问题
我想将我的'value'变量从我的字典(从一个简单的csv文件创建)传递到python中的子进程sed调用,问题是我得到一个错误:
sed:-e表达式#1,char 1:未知命令:`''
当我运行以下脚本时:
import sys
import subprocess
speciesdictfile = open("speciesfiletest.csv",'r')
file = sys.argv[1]
dict = {}
for line in speciesdictfile:
fields = line.split(',')
dict[fields[0]] = fields[1]
for line in file:
for key, value in dict.items():
if file == key:
subprocess.call(["sed", "'s/>/>" + value + "_/g'", file])
当我尝试这样做时:
subprocess.call(['sed', 's/>/>' + value + '_/g', file])
我收到以下错误:
sed:-e expression#1,char 30:unterminated`s'命令
示例输入
字典CSV文件:
file,Species
GCF_000006175.1_ASM617v2_genomic.faa,Methanococcus voltae
GCF_000006805.1_ASM680v1_genomic.faa,Halobacterium sp.
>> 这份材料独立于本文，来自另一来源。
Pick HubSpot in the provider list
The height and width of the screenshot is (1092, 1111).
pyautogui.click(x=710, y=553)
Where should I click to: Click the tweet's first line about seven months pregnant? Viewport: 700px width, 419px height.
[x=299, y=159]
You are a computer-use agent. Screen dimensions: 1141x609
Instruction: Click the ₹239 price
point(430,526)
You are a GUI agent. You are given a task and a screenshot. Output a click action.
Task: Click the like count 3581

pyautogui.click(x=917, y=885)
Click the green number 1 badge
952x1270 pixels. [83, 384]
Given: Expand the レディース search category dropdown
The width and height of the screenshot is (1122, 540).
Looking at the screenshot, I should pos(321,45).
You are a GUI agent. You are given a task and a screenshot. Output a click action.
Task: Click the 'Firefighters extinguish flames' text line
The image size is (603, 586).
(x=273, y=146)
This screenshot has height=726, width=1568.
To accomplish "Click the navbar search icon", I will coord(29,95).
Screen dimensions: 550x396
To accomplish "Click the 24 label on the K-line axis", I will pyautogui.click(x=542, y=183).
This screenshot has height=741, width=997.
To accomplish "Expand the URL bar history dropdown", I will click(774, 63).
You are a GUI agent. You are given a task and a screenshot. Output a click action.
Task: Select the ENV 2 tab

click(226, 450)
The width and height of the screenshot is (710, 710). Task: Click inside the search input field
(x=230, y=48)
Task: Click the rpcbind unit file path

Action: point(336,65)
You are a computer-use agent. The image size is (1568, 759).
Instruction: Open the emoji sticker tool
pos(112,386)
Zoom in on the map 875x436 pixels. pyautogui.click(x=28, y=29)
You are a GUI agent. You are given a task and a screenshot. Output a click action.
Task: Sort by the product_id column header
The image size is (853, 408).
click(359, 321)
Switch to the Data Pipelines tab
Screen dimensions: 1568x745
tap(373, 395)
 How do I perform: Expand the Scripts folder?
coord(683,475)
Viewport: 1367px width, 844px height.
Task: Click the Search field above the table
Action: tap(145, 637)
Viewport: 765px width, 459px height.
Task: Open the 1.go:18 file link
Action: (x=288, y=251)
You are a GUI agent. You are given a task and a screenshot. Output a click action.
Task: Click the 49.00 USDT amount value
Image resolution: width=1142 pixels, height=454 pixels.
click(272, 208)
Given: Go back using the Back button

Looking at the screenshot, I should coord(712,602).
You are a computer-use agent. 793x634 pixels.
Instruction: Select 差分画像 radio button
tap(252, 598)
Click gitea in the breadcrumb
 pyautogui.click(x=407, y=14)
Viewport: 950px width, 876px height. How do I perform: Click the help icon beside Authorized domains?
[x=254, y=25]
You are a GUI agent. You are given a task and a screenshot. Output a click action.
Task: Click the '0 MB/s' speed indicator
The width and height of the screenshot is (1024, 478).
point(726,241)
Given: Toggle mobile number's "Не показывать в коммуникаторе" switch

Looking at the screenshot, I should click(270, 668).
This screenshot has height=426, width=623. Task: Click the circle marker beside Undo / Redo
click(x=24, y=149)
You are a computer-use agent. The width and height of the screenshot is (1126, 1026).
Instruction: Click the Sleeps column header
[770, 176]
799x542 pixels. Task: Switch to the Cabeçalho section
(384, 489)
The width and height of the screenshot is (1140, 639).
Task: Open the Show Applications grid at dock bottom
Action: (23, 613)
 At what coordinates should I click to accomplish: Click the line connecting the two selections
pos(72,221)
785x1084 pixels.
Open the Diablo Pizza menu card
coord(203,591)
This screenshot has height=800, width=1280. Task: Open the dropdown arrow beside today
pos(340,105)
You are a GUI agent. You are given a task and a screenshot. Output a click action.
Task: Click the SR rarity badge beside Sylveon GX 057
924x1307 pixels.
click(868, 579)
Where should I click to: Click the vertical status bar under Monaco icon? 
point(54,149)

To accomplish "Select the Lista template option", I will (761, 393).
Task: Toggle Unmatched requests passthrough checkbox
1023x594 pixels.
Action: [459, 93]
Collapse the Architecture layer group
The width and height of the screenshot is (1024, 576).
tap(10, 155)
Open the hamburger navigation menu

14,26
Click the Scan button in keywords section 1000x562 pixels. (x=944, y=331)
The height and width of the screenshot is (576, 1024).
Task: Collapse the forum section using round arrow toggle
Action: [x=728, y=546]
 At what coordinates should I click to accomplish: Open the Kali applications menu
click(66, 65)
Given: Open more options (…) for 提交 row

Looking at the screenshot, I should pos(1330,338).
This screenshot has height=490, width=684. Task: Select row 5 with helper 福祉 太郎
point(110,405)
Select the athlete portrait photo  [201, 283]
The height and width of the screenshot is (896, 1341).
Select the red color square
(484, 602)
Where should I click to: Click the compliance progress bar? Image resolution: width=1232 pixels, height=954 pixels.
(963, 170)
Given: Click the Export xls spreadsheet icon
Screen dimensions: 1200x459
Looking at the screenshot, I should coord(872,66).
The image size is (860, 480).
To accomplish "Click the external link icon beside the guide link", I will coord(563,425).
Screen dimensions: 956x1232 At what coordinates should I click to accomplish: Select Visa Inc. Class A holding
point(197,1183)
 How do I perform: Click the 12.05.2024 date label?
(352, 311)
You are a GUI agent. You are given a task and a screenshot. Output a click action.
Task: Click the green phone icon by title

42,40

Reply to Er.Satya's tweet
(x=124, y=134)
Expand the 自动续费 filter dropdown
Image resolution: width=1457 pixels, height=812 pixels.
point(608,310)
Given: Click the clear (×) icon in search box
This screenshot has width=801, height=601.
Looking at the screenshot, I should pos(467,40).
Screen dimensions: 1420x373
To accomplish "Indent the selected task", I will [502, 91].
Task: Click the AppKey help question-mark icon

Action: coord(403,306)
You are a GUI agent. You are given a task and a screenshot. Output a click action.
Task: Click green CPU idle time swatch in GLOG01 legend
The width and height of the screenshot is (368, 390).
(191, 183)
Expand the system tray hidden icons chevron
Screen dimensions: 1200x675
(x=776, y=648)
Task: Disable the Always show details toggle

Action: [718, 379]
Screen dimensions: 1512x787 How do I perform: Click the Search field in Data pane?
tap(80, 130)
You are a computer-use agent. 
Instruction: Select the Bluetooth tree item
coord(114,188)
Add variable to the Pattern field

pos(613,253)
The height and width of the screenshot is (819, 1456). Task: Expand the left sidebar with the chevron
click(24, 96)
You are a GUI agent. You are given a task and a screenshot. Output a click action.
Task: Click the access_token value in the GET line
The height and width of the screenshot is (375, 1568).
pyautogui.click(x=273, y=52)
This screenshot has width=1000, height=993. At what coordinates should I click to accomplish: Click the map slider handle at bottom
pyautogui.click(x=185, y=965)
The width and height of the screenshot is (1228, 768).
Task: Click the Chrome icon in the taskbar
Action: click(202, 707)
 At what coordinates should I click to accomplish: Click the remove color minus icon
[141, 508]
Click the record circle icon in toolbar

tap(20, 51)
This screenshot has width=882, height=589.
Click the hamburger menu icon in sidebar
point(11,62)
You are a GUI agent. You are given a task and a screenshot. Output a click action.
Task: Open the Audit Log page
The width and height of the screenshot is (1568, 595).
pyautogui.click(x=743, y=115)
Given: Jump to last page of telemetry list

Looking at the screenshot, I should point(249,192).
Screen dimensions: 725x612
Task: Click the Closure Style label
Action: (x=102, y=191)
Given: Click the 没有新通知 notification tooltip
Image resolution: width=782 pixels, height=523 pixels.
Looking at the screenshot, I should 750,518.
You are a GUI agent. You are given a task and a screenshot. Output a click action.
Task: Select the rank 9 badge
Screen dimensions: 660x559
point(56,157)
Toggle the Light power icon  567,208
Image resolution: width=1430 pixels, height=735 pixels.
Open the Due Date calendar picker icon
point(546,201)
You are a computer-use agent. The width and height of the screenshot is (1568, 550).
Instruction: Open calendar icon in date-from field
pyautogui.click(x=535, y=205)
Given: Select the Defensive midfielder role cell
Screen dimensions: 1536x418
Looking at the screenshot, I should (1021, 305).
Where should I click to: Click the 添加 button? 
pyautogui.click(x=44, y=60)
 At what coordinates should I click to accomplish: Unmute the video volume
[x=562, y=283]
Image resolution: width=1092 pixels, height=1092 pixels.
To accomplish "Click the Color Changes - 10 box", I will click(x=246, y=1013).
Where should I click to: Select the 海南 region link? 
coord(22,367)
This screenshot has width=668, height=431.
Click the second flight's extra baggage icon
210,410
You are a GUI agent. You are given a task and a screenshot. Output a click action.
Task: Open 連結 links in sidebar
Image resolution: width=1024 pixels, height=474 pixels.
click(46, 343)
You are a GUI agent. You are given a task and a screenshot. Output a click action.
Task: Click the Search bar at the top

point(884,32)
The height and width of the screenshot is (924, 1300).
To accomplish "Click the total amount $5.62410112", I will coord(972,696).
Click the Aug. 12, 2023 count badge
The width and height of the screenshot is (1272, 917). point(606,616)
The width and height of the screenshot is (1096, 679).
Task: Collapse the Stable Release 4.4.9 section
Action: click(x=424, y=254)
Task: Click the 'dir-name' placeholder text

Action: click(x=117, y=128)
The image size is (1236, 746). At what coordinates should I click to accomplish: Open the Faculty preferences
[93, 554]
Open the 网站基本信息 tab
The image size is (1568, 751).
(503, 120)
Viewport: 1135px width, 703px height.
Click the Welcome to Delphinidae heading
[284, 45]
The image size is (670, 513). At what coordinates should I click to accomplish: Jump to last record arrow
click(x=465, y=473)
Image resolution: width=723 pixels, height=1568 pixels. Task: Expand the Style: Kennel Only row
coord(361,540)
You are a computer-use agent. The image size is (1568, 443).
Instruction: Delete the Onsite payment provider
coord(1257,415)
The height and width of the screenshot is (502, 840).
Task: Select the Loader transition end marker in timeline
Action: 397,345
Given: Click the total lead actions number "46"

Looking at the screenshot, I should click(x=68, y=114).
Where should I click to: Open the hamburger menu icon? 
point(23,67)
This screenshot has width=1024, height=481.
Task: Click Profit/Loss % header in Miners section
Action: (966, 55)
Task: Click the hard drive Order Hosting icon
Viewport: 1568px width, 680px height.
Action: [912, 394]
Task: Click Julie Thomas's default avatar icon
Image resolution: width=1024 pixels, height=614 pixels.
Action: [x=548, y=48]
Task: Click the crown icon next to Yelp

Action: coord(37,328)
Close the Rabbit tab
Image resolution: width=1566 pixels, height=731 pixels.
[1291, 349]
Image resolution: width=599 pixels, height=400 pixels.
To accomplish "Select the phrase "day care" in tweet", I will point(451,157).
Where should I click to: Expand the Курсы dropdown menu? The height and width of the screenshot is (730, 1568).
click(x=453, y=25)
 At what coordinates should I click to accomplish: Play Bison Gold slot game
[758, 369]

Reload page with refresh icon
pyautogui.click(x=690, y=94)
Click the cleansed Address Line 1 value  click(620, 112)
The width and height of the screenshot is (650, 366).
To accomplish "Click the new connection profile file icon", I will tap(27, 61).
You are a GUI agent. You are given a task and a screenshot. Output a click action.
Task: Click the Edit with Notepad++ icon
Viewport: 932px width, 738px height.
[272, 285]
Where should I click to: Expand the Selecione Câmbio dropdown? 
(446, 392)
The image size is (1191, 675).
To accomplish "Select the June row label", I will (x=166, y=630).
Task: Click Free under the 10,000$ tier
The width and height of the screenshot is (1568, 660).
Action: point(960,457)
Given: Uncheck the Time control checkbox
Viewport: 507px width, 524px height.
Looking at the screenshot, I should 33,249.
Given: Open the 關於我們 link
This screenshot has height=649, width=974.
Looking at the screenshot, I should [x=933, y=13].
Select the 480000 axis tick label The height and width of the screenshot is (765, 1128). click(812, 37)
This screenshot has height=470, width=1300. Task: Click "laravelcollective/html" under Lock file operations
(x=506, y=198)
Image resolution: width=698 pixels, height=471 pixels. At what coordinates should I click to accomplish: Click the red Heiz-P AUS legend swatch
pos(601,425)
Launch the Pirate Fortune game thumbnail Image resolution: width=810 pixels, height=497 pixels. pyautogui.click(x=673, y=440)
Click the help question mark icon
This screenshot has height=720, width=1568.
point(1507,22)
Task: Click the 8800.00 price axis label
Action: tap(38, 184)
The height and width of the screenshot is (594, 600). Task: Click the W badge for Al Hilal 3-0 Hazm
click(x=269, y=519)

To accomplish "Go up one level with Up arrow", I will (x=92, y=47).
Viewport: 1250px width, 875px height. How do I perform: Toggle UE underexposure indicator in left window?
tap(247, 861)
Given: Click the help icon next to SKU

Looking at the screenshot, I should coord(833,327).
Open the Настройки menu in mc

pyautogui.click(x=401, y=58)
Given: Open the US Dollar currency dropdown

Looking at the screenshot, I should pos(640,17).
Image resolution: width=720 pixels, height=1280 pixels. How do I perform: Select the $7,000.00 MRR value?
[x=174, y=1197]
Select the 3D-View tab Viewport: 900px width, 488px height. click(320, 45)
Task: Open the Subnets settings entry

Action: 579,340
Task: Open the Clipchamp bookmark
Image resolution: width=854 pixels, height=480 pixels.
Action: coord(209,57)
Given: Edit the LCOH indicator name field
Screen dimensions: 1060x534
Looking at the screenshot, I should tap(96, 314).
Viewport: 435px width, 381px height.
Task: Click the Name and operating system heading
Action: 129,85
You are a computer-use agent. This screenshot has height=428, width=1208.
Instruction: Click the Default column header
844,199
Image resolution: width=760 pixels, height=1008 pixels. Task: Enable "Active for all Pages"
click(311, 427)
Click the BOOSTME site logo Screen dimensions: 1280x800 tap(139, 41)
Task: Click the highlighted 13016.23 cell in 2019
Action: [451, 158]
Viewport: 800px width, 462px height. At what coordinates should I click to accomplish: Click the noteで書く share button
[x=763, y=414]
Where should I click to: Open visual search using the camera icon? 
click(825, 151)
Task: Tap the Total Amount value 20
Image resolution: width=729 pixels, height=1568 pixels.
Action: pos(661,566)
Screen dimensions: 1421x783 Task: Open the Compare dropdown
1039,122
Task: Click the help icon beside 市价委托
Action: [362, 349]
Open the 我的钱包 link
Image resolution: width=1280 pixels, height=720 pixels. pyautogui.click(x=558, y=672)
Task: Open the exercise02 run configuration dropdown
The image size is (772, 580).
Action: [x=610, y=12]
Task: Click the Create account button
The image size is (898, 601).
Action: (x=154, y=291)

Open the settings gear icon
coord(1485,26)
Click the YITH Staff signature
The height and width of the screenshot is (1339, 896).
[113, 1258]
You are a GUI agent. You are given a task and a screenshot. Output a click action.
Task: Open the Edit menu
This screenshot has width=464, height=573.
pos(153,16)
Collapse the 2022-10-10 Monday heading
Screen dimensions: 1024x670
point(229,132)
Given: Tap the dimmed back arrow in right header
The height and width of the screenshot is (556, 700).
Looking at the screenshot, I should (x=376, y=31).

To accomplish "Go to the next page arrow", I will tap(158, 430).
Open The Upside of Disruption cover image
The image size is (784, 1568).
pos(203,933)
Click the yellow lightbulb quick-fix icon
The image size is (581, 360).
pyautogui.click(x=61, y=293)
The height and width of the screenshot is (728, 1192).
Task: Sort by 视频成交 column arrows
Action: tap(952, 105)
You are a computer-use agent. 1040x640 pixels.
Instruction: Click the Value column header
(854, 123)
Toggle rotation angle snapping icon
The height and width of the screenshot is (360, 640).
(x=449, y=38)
我想要搜索和替换的文件,例如文件名为GCF_000006175.1_ASM617v2_genomic.faa:
>NZ_LT985082.1_1_1
EQVWKSIKKYMAYYLFDTIEFMEKLFEKEFYRIVNRDSYYKNWISKFIMIN*
>NZ_LT985082.1_2_1
MKFNISKLWNPTGFFISFFMSFLMPIMFAVPFGYIPIDIFLYQQLIRWPVAYFIVTLIVI
PISLYLAKSFFTFPPTDRFFNPVTFFISLQMSFIMPFLLGYGFGSMSLNILFLMWPMRWV
VAYFMVNFAIRPLSISLARIVFNVEPQHLIIKF*
期望的输出
一个工作的sed命令,用'>'替换行上'>'的每个实例,后面跟着没有空格的值变量,例如:
>Methanococcus_voltae_NZ_LT985082.1_1_1
EQVWKSIKKYMAYYLFDTIEFMEKLFEKEFYRIVNRDSYYKNWISKFIMIN*
>Methanococcus_voltae_NZ_LT985082.1_2_1
MKFNISKLWNPTGFFISFFMSFLMPIMFAVPFGYIPIDIFLYQQLIRWPVAYFIVTLIVI
PISLYLAKSFFTFPPTDRFFNPVTFFISLQMSFIMPFLLGYGFGSMSLNILFLMWPMRWV
VAYFMVNFAIRPLSISLARIVFNVEPQHLIIKF*
问题是从csv文件中获取了换行符。我解决了它:
import sys
import subprocess
speciesdictfile = open("speciesfiletest.csv",'r')
file = sys.argv[1]
dict = {}
for line in speciesdictfile:
fields = line.rstrip().split(',')
dict[fields[0]] = fields[1]
for line in file:
for key, value in dict.items():
if file == key:
subprocess.call("sed -e 's/>/>" + value + "_/g' " + file, shell=True)
这条线
fields = line.rstrip().split(',')
停止存储在ditionary中的换行符,这允许它们在subprocess.call sed命令中使用。